• PÁGINA
◇ ◇ ◇
Viticultura con huella

Esta historia ahora la escriben unos vinos que, con poco más de quince años, han convertido Oller del Mas en una de las bodegas más reconocidas dentro del panorama vinícola de nuestro país. Todo empezó el año 1989, cuando un funesto incendio quemó buena parte de la finca y la familia Margenat decidió plantar viñas en torno al castillo a fin de que las cepas actuaran como cortafuegos natural en caso de un nuevo incendio. Quince años después, el año 2004 salía a la luz Bernat Oller, el primer vino de la casa, elaborado al 100% con merlot y muestra precursora de una bodega donde desde siempre se ha priorizado elaborar vinos respetuosos con el entorno y sostenibles con el medio ambiente. "Una cosa fácil de decir pero difícil de hacer", comenta un suscriptor, que empieza a discrepar de lo que él mismo ha dicho cuando escucha que el edificio de la bodega misma, absolutamente moderna y ubicada al lado del castillo, funciona con energía geotérmica producida en los pozos ubicados bajo tierra.
◇ ◇ ◇
• TAREA BREVE 1
Convierte en una lista JSON de cadenas el tramo de los registros que va desde la línea que contiene "Click Add an" hasta la que contiene "tap(298, 127)", ambas incluidas. Usa una cadena por línea y omite las líneas en blanco.

(Registros sobre dónde aparecen los elementos)
◇ ◇ ◇
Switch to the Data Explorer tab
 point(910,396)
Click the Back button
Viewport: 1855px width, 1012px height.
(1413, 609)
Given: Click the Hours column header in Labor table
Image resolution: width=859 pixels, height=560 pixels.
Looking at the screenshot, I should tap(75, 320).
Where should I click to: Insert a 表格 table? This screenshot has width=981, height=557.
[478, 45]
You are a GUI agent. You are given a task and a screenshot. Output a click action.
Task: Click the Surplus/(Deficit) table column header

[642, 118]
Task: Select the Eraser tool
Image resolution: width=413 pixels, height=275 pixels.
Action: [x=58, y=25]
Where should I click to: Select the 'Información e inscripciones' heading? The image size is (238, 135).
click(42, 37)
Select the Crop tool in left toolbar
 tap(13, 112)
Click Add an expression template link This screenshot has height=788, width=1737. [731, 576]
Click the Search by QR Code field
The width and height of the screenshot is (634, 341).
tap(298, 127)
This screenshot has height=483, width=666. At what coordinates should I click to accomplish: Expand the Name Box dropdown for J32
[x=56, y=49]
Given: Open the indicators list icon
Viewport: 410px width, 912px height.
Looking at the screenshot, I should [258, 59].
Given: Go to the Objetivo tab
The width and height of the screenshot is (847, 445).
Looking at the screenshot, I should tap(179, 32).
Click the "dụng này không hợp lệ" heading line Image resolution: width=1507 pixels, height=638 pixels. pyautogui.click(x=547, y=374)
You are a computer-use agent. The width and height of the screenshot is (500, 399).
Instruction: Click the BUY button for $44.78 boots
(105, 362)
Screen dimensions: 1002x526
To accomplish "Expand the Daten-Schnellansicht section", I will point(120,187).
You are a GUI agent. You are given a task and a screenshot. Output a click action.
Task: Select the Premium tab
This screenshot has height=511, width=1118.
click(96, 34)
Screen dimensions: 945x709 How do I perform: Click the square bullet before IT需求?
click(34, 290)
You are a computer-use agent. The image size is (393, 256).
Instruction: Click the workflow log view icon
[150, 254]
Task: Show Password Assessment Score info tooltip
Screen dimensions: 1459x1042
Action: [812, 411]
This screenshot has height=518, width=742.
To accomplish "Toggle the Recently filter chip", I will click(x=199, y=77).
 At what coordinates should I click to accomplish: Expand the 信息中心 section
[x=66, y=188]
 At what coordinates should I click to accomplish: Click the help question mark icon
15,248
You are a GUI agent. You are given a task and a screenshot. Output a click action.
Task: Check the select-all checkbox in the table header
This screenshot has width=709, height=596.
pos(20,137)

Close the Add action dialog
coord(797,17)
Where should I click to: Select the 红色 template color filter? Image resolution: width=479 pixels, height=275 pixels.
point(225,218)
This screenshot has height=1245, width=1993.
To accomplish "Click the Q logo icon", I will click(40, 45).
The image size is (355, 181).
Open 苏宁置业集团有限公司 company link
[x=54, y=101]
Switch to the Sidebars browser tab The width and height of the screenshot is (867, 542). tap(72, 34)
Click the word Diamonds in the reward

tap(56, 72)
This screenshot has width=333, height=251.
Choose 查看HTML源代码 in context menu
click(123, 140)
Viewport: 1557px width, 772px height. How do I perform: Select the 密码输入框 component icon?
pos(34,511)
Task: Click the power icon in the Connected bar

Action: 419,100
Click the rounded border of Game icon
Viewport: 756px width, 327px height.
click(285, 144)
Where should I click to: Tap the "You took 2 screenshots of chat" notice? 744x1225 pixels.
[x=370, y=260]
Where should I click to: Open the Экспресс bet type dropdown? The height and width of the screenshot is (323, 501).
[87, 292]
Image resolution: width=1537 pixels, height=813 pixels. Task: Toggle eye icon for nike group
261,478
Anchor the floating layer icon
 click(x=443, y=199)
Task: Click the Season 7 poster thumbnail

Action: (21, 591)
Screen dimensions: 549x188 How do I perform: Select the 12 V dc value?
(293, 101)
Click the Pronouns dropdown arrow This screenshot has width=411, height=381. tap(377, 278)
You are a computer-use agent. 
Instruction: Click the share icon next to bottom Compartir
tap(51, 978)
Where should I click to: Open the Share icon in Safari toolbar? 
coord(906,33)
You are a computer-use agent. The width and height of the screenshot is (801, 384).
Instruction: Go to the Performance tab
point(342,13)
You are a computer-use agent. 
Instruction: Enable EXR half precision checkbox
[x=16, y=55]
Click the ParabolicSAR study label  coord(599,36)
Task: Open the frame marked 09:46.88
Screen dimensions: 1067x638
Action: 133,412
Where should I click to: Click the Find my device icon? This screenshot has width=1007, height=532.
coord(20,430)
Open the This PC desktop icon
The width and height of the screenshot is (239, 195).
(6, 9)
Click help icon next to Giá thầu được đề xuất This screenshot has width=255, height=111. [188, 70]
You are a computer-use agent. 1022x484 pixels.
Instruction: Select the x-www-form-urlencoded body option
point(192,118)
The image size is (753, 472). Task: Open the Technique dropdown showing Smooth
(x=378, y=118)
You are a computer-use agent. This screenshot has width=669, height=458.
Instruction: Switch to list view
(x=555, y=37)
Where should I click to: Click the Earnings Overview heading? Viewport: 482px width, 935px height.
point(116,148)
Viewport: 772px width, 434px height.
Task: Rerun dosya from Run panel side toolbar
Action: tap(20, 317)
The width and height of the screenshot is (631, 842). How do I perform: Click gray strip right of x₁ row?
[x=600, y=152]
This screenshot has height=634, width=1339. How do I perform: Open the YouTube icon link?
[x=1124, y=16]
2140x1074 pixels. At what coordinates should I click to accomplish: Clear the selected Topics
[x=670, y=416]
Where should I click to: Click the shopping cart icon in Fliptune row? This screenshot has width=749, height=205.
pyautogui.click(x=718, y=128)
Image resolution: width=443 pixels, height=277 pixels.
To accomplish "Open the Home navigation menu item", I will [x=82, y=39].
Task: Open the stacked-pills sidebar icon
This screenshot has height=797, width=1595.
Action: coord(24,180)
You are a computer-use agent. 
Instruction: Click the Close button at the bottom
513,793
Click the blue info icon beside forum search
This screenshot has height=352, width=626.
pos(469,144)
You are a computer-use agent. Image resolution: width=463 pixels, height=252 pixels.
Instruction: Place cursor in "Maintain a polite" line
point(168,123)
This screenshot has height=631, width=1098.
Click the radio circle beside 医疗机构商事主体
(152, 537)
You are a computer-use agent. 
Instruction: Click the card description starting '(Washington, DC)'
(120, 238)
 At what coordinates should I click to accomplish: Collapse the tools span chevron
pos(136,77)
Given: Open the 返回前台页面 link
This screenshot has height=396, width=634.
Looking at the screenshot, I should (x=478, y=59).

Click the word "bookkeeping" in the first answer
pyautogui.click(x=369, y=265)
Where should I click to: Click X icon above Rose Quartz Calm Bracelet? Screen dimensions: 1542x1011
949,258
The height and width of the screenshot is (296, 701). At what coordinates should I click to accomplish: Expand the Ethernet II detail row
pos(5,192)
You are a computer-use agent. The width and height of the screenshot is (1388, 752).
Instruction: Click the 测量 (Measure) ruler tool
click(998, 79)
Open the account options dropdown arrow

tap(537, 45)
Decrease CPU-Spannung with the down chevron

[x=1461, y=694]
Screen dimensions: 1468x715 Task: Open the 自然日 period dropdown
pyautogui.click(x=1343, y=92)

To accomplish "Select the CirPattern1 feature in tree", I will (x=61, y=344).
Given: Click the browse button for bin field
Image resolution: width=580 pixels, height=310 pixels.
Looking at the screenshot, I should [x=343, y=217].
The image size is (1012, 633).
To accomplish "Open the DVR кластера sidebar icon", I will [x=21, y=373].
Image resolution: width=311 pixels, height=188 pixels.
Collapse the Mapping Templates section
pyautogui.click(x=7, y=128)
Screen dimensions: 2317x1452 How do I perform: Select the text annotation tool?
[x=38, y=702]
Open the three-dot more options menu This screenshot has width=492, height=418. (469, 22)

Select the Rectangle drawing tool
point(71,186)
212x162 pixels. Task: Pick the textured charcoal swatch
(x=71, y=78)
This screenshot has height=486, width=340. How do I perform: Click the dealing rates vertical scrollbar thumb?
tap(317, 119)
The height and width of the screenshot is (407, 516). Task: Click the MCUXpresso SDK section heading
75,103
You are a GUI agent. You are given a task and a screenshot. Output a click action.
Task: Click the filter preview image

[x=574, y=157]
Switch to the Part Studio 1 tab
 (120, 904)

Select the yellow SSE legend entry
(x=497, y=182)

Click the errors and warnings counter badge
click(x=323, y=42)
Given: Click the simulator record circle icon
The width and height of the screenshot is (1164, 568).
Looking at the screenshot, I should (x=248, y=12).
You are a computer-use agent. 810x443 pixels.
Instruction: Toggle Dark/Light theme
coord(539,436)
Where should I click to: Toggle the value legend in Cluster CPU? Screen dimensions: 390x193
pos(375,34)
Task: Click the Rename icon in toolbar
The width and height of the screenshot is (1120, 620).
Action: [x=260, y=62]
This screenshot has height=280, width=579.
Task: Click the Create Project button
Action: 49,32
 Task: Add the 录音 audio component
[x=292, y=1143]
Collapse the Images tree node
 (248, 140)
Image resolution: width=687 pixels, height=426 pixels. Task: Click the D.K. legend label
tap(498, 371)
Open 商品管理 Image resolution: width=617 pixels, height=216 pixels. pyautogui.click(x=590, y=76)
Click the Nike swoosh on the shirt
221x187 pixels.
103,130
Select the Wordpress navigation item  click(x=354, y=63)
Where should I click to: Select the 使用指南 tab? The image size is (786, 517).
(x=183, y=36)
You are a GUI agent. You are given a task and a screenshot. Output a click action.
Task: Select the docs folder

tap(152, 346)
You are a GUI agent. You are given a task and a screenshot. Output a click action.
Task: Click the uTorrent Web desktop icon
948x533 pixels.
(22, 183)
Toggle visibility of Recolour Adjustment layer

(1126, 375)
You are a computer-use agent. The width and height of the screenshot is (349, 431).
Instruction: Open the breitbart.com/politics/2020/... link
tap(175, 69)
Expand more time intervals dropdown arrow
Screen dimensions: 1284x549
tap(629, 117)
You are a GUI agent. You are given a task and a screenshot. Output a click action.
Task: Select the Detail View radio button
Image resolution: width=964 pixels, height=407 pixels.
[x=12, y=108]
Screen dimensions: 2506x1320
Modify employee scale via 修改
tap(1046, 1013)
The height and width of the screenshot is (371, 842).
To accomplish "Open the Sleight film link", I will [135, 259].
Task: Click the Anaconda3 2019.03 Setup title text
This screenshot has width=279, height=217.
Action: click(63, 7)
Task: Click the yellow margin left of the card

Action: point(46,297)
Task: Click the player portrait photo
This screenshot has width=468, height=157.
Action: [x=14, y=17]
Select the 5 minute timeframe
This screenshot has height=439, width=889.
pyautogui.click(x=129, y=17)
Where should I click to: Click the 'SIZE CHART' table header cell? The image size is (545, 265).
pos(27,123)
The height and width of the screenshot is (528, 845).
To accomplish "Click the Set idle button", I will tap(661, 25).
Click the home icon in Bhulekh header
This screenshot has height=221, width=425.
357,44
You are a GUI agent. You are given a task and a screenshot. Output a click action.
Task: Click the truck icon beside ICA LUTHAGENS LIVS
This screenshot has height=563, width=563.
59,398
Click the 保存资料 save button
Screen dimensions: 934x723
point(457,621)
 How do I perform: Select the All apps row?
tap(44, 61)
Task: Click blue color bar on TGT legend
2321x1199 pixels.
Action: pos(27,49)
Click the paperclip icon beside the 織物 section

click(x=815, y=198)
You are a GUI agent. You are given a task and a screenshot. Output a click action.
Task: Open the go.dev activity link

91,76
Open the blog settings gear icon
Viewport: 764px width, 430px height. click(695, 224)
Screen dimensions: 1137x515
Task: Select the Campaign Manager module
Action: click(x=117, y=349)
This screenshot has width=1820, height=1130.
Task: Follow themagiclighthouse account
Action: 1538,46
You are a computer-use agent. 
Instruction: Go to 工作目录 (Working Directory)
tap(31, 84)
◇ ◇ ◇
• TAREA BREVE 2
Copia íntegramente el texto sobre la bodega Oller del Mas.

• RESULTADO DEL EJERCICIO 1
[
  "Click Add an expression template link This screenshot has height=788, width=1737. [731, 576]",
  "Click the Search by QR Code field",
  "The width and height of the screenshot is (634, 341).",
  "tap(298, 127)"
]

• RESULTADO DEL EJERCICIO 2
Viticultura con huella

Esta historia ahora la escriben unos vinos que, con poco más de quince años, han convertido Oller del Mas en una de las bodegas más reconocidas dentro del panorama vinícola de nuestro país. Todo empezó el año 1989, cuando un funesto incendio quemó buena parte de la finca y la familia Margenat decidió plantar viñas en torno al castillo a fin de que las cepas actuaran como cortafuegos natural en caso de un nuevo incendio. Quince años después, el año 2004 salía a la luz Bernat Oller, el primer vino de la casa, elaborado al 100% con merlot y muestra precursora de una bodega donde desde siempre se ha priorizado elaborar vinos respetuosos con el entorno y sostenibles con el medio ambiente. "Una cosa fácil de decir pero difícil de hacer", comenta un suscriptor, que empieza a discrepar de lo que él mismo ha dicho cuando escucha que el edificio de la bodega misma, absolutamente moderna y ubicada al lado del castillo, funciona con energía geotérmica producida en los pozos ubicados bajo tierra.